### Activity
Of the material below, only the lines from the line containing "You are a GUI" down to the line containing "[Privacy Policy] (459, 560)" belong in the answer, written out exactly.

········

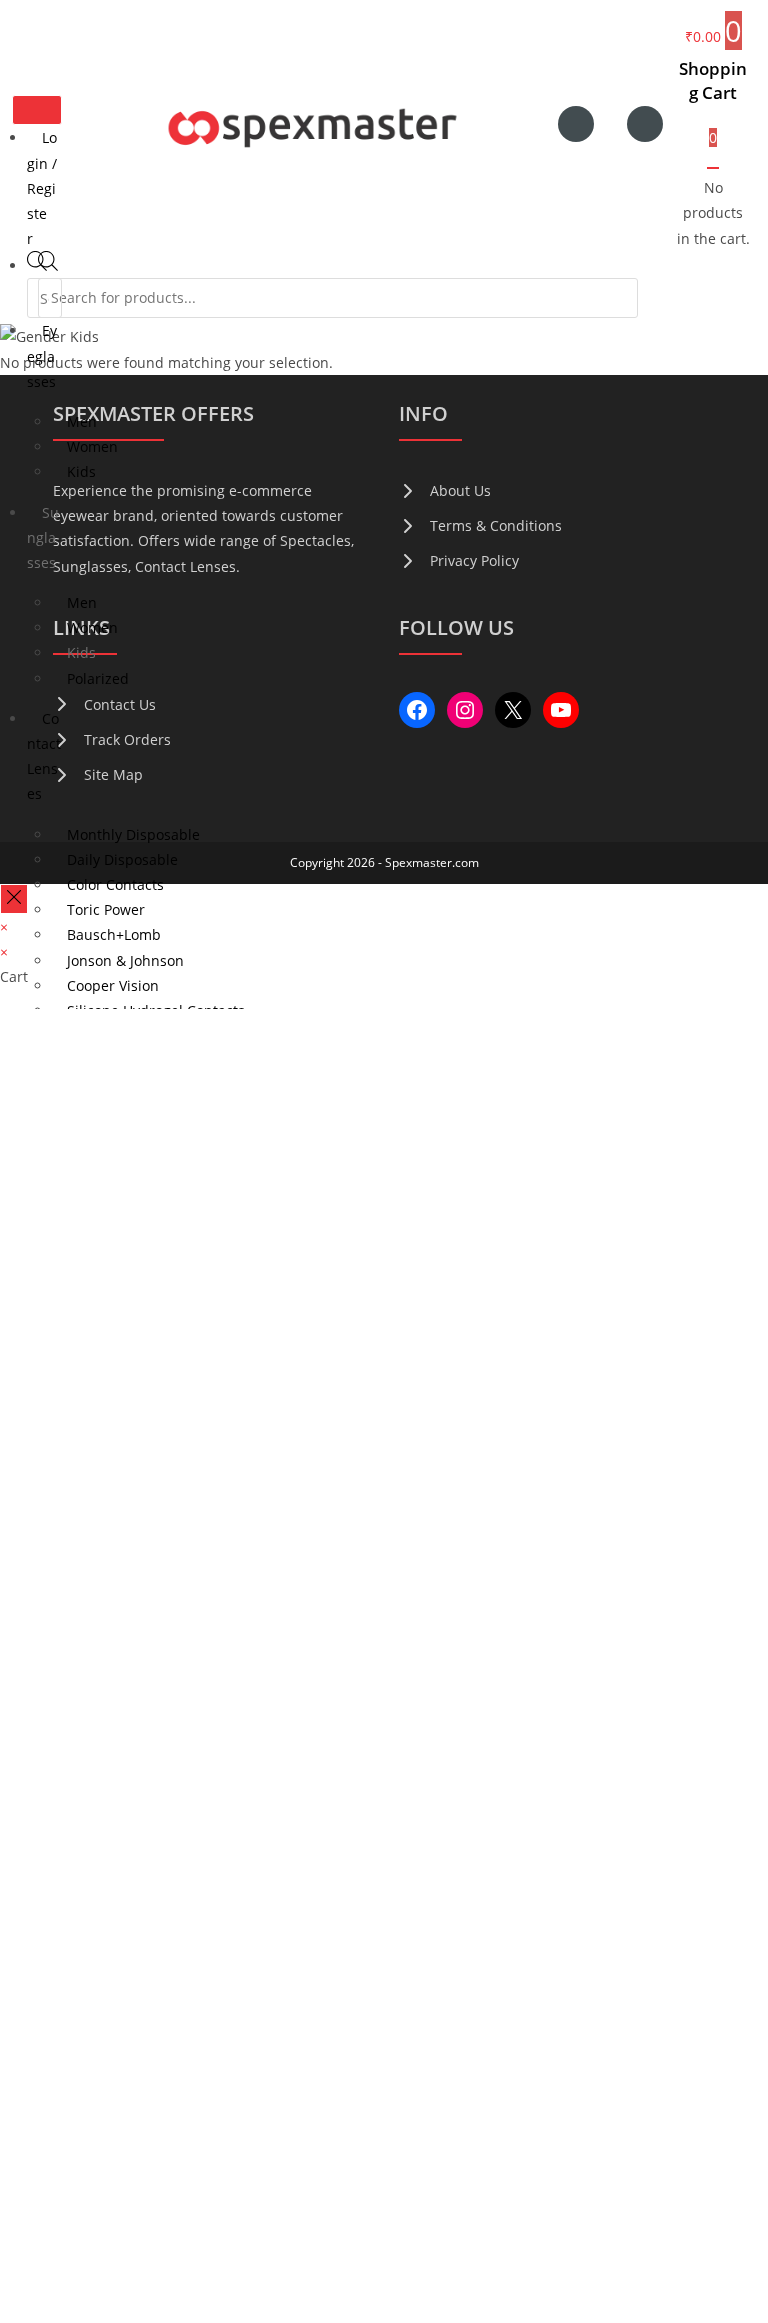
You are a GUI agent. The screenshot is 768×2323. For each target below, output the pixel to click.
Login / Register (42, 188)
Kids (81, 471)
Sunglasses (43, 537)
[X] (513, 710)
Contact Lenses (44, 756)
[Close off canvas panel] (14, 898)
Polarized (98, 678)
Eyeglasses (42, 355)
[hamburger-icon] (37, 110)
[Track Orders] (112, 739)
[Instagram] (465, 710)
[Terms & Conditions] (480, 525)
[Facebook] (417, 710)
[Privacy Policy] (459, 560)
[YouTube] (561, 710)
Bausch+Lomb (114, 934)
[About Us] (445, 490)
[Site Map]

········

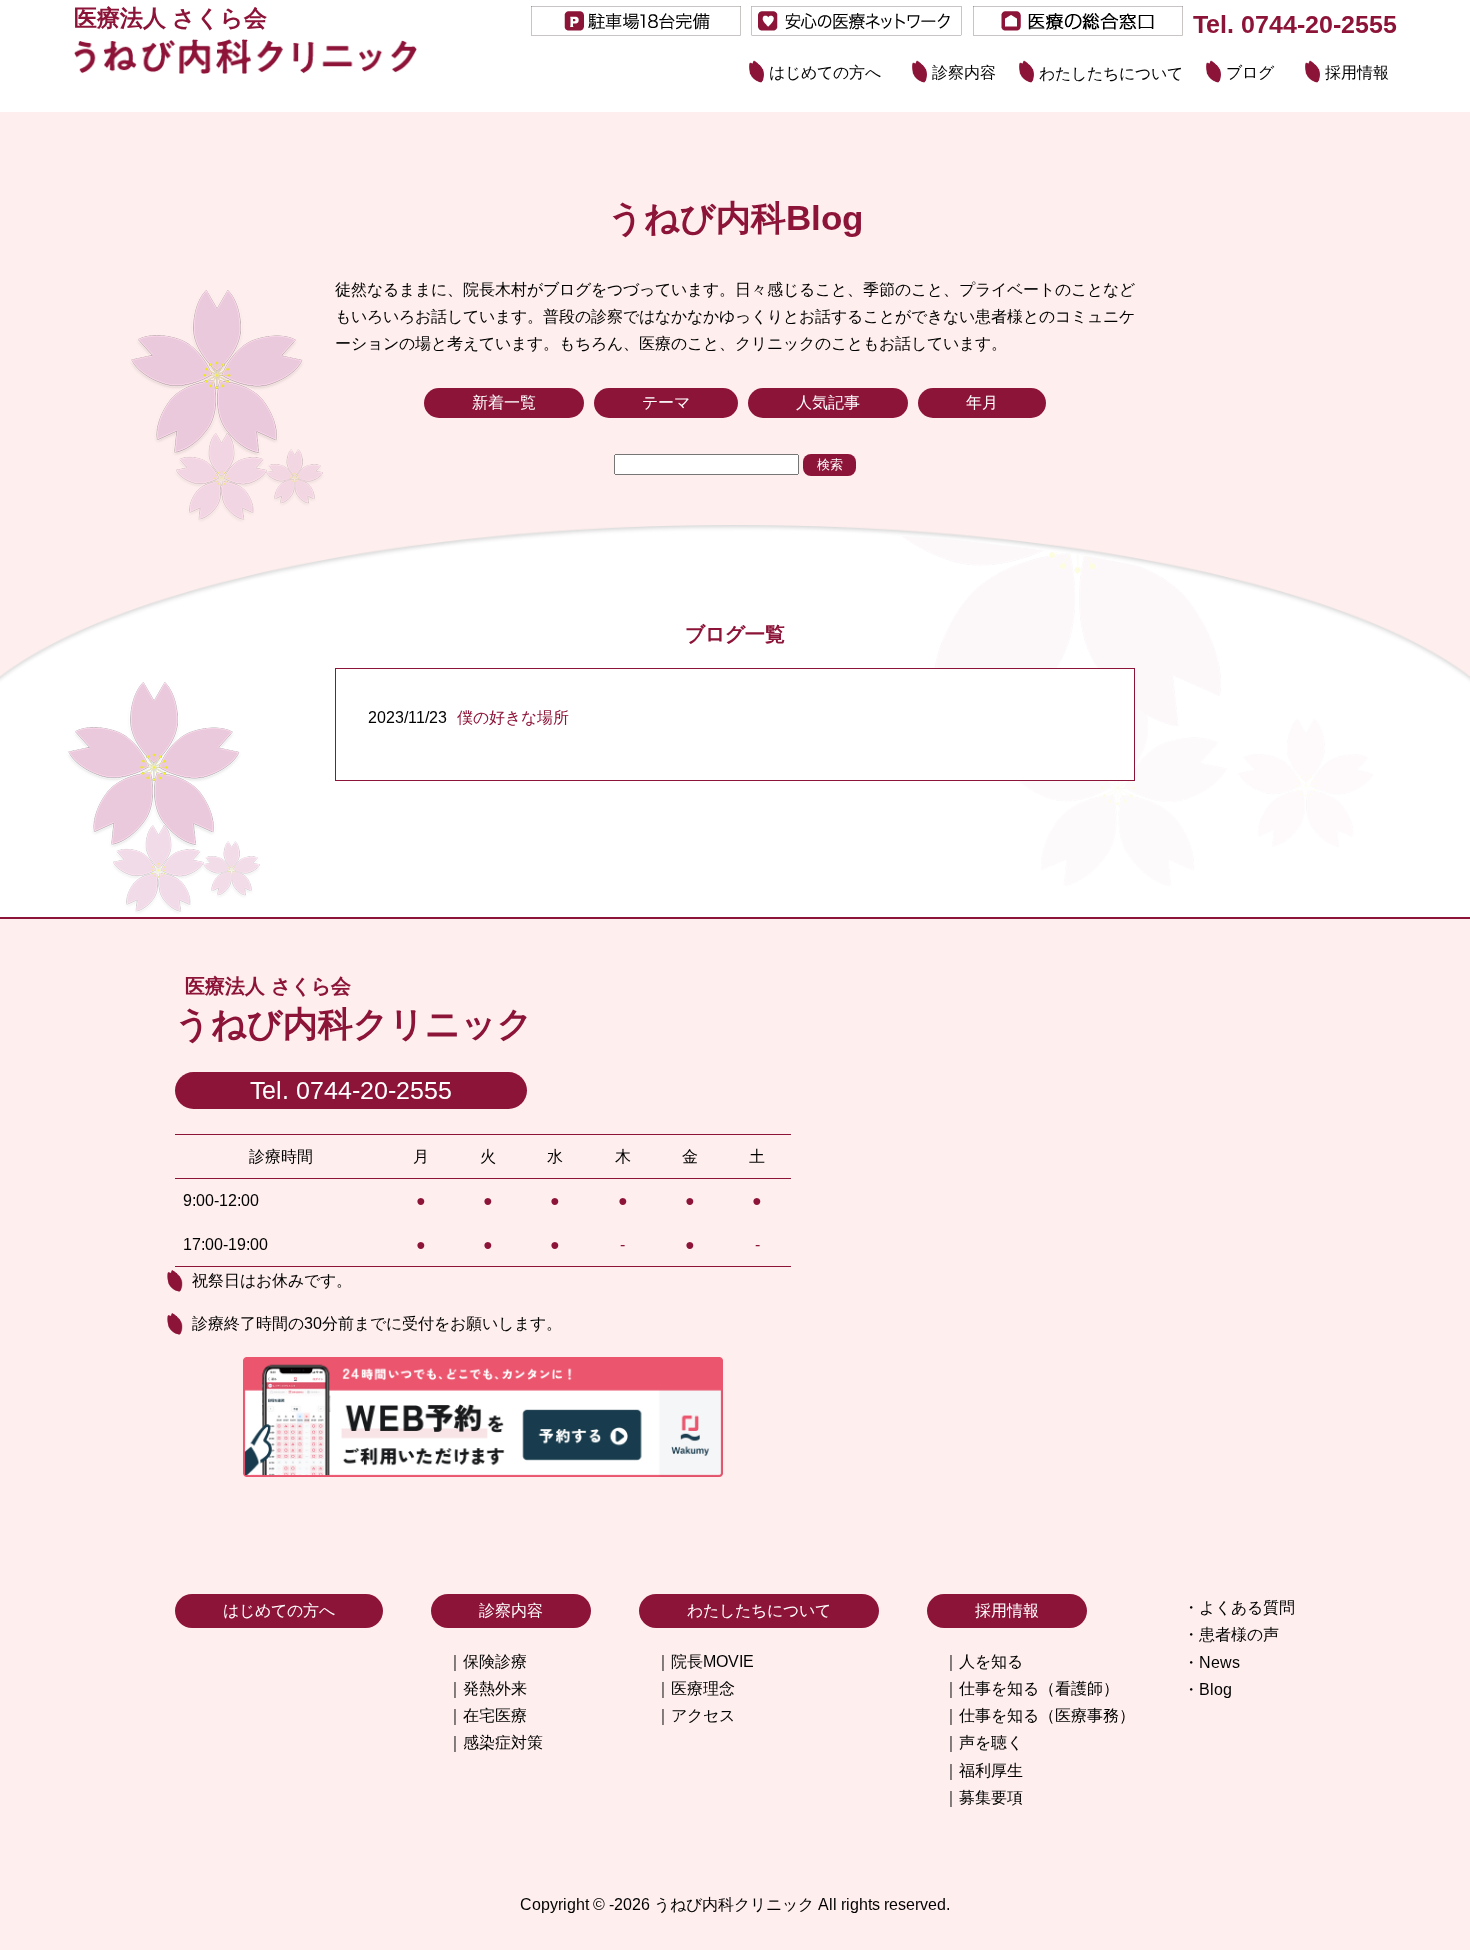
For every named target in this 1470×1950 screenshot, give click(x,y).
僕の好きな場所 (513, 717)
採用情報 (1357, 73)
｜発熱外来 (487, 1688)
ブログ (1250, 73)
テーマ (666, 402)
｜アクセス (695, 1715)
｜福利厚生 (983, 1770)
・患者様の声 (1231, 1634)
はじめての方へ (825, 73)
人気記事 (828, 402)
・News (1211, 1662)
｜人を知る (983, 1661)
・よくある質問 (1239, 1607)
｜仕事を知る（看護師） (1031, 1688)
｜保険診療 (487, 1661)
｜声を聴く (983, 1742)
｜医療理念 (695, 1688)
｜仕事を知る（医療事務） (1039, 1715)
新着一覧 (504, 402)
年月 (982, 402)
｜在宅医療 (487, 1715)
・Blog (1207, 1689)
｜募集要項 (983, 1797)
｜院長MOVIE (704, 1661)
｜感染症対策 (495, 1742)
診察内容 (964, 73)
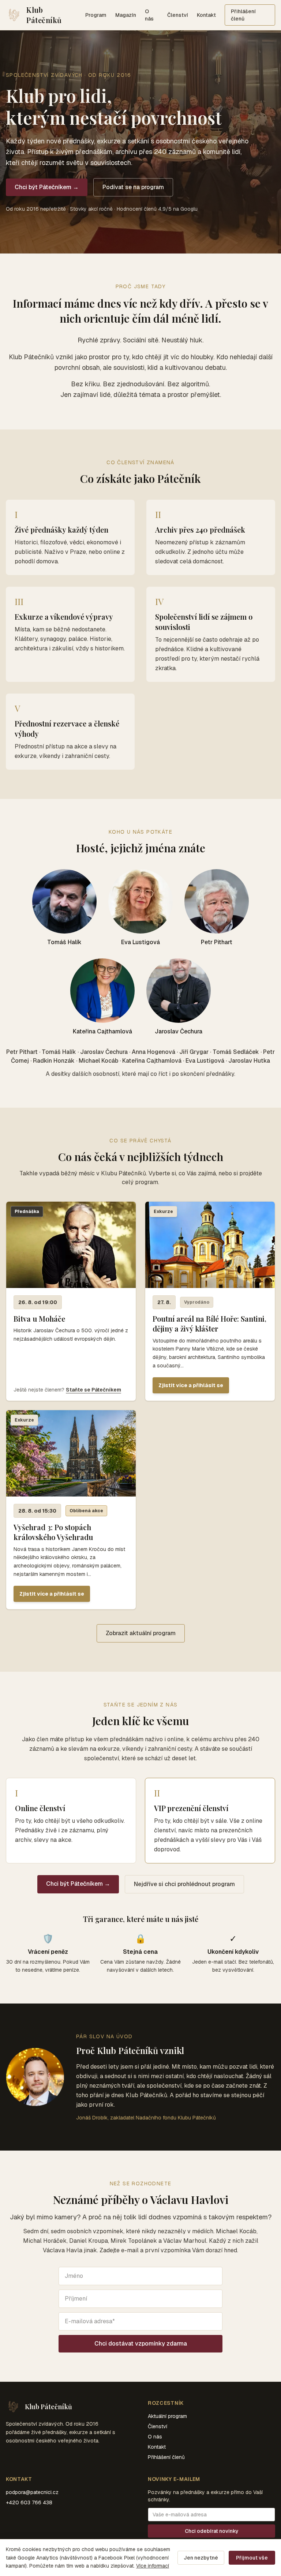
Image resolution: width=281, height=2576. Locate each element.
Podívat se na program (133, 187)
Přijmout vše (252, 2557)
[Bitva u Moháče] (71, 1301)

········

### Expected output
You are a GUI agent. The screenshot is 768×2323. For each target below, output the pixel to click.
Login / Register (42, 188)
Kids (81, 471)
Sunglasses (43, 537)
[X] (513, 710)
Contact Lenses (44, 756)
[Close off canvas panel] (14, 898)
Polarized (98, 678)
Eyeglasses (42, 355)
[hamburger-icon] (37, 110)
[Track Orders] (112, 739)
[Instagram] (465, 710)
[Terms & Conditions] (480, 525)
[Facebook] (417, 710)
[Privacy Policy] (459, 560)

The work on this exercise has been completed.